Having moved only two weeks prior, Eliza would go to a corner of her room every other night before bed, listening, an ear pressed to the wall that divided her apartment from the next. The neighbor one room over always sung songs that caught her attention, a beautiful voice that would speak of grassy hills and waving trees, an elegance that one day made her ask for his name. In a moment of deafening silence, she could hear him getting closer, his smooth words whispering to her as if he knew exactly where to talk the closest. “Dan”, the voice said peacefully. She smiled. The following morning Eliza had attempted to knock on his door, looking to meet him, only to be stopped by a janitor who looked at her sideways. Confused, she had asked the man when or if he was home, only for the janitor to clarify that the room had vacant for years. That night, the room was investigated by police, who found no man, but rather a room full of tattered sheets, smeared walls, a hole in the ceiling and human teeth aligning the ground. Despite confirmation that nobody was there, at least anymore, Eliza still heard his voice every night, though it no longer brought her comfort. And unlike before, where the songs were distant and soft, they were closer now, pressed right up to where she would have listened days prior.
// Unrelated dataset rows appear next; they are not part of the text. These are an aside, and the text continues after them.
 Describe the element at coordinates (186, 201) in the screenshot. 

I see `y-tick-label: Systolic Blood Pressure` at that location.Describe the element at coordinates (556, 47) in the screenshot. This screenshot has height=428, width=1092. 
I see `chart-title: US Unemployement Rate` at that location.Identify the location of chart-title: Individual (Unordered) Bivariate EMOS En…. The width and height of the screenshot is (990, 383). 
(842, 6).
It was Eric’s first day of band class after school and he was very nervous. There was a flyer he got ahold of the day prior, the thought alone made him beyond stoked to give it a try, making him the first to sign up in his class. Having road there himself, he would chain his bike up and walk inside, the air feeling... colder than normal. The halls were darker than his memory would serve him, and no staff were around for as far as his eyes could see, to say it was creepy was an understatement. Shuffling through empty halls that were almost always crowded, he finally reached his classroom, though the door was closed and seemed to have been locked. Peering around into the room from where his teacher was supposed to be, there was just blackness, though his curiosity was cut short but the thud of a stack of paper hitting the floor. Jumping from the sound, he noticed that it had been the flyers of his class, and looking up at the ceiling to see what had made such things fall, he was met with the rotted, eyeless face of an elongated, gangly creature staring back at him.
“You’re late” it croaked.
Eric would get out of there, screaming bloody murder, all the while chased by not just the creature which would soon disappear into one of the storage closets, but by officers who would stop to question the boy of his business being there, their voices stern and harsh. In a panicked state, Eric had explained everything, only for him to be escorted home, his story unbelieved. He was told there was no band practice that day.